Stock Trading without a trend is an attainable reality in the present circumstances. Before embarking upon this idea consider the following factors.
- What is your goal and limit for the earnings?
- What amount you are willing to invest? Naturally, this will have the direct bearing on your income. The more you invest, the higher are the chances of your profit or vice versa.
- Any investment involves risk. Investments done during the uncertain times bear more risks. Are you prepared to face such an eventuality?
- You need to be an astute individual to track the trend correctly, and decode about the entry and exit points. The five syllables in these two words will build or break you.
- This is the ideal time to increase your theory knowledge. Read literature on stocks, discuss with other investors, and tackle information available in reliable sources. Make it a point to attend the general body meetings of the companies and seminars on financial topics.
- If you can afford, go for the latest software on investment strategies, provided you know how to interpret the statistical tables and charts in them.
- When you try to catch the trend, you need not trade on day to day basis. You can hold the position for a month or so or for longer duration, say 3-6 months.
- Do not ever think that the individual who sits before the computer for long hours is the most intelligent one. You can decide your business strategy in an hour or less.
- The one thing that you need to be in total control in trading without a trend is your emotions. Invite all suggestions, think over them but do not succumb to temptations.
- Trading without a trend does not mean that you develop a carefree approach and trade on the basis of your whims and fancies. Stick to your style, trade with discipline and be guided by your money management techniques. The difference is that this is a special time in the market, strange developments are happening, and market is trying to adjust to post a bright posture from the darkness of recession. You have more opportunities, both short term and long term.
- Never lose sight of the protective stops. In trading without a trend, this is an important safeguard one must take.
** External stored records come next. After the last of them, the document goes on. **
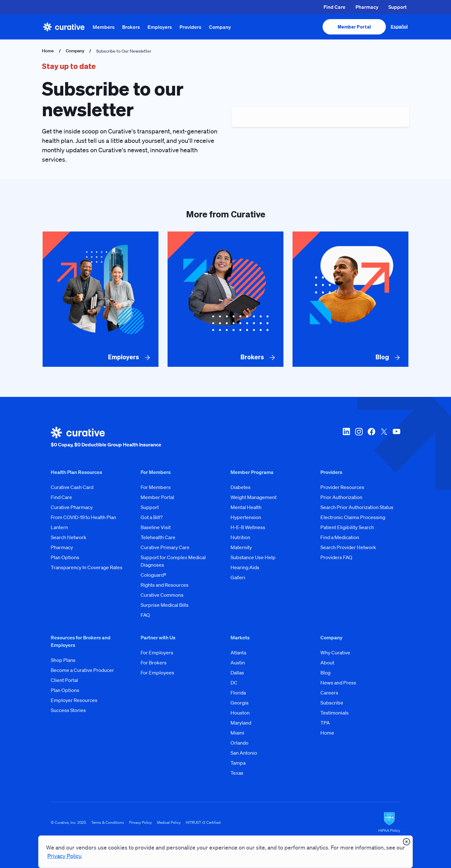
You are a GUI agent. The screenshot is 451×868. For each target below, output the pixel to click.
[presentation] (354, 27)
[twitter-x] (384, 437)
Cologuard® (154, 575)
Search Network (69, 537)
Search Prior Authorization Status (357, 507)
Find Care (334, 7)
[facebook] (372, 437)
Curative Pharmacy (72, 507)
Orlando (239, 743)
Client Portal (64, 680)
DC (234, 682)
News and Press (338, 682)
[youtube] (396, 437)
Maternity (241, 547)
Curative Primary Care (165, 547)
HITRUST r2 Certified (203, 823)
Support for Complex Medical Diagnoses (173, 561)
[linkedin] (346, 437)
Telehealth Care (158, 537)
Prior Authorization (341, 497)
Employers (160, 27)
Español (399, 27)
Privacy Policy (140, 823)
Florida (238, 692)
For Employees (157, 673)
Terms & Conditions (107, 823)
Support (397, 7)
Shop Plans (63, 660)
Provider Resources (342, 487)
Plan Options (65, 557)
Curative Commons (162, 595)
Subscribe (332, 703)
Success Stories (68, 710)
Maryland (241, 722)
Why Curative (335, 652)
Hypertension (246, 517)
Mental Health (246, 507)
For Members (156, 487)
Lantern (59, 527)
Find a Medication (340, 537)
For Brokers (154, 662)
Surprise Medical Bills (165, 605)
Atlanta (238, 652)
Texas (237, 773)
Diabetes (240, 487)
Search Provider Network (348, 547)
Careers (329, 692)
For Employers (157, 652)
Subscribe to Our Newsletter (124, 51)
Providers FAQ (336, 557)
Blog (325, 673)
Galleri (238, 577)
- Along with the genuine investors, the market is also crowded with speculators, the Big Fish that try to swallow the Small Fish. The markets all over the world are affected by many events/variables and at times it seems that nothing will work. Stop at such critical junctures and take a break, instead of doing trades in a confused state of mind. Such trades mostly lead to losses.
Your attempt to in share trade at a time when there are no firm trends will most probably land you in a wrong spot. Whether you have the adequate back-up to stand firm and proceed further is the moot question. Be mentally prepared for the eventuality that the market will disobey your finest plans of stock trades.